New limited-edition Free Library card celebrates 50 years of hip-hop

It is available at all public library branches but must be claimed in person with a photo ID

Arts & Culture Free Library of Philadelphia
Free Library hip hop @freelibrary/Facebook

Philly artist Akinseye Brown created the design, drawing on the city's hip hop culture.

Readers can pick up a new Free Library card featuring a special, colorful design informed by Philly hip-hop culture.

The limited-edition card celebrates the 50th anniversary of hip-hop, which is usually traced to a back-to-school party thrown by DJ Kool Herc in the Bronx on Aug. 11, 1973. To mark the occasion, the Free Library commissioned a design from local artist Akinseye Brown celebrating Philadelphia's unique brand of hip-hop. The card features splatters and streaks of orange, red and blue reminiscent of street art and an iconic city landmark, the Liberty Bell, smack in the middle.

"I wanted it to be bright, have an impact to it, and be daring because I want people to say, ‘Wow…the Free Library went hip-hop. They went to the veracity that’s in the art, the music, dance, and style,'" Brown said.

"The imagery is key because the Liberty Bell is ours as well. That is hometown Philly. The overall design is going to be a talking point for people because no one can claim what we do but us. It represents the bravado and self-confidence that hip-hop gives young people. It represents Philly."
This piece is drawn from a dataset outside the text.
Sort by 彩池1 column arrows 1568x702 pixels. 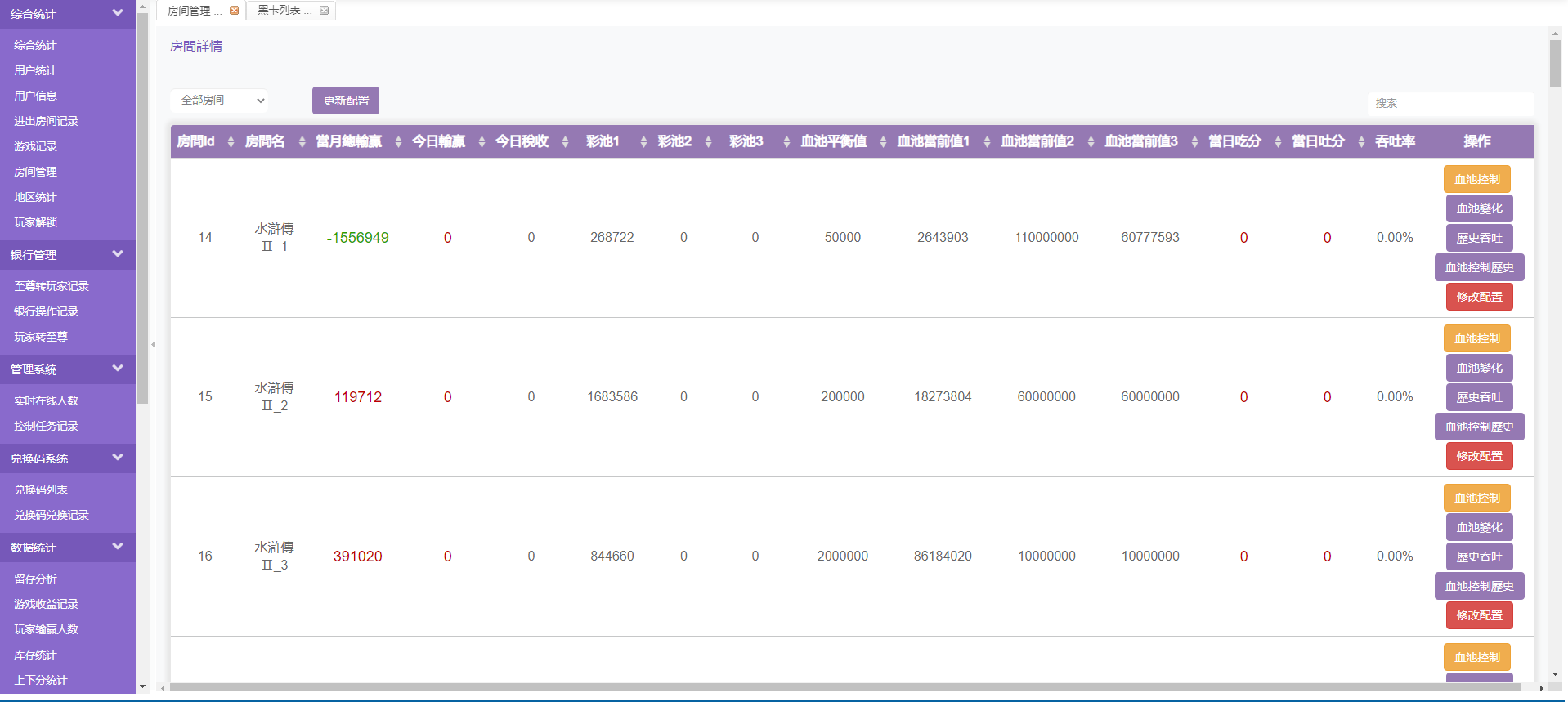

Though New York City is the birthplace of hip-hop, Philadelphia was the second city where hip-hop grew. The first gangster rapper, Schoolly D, and the first female solo hip-hop artist, DJ Lady B, are from Philly, and graffiti, which was integral to early hip-hop culture, was so big here that The New York Times dubbed Philly the "graffiti capital of the country" in 1971.

The card is now available at all Free Library locations, but it can only be claimed in person with a photo ID. Those who already have active library cards can swap theirs out for the new hip-hop cards.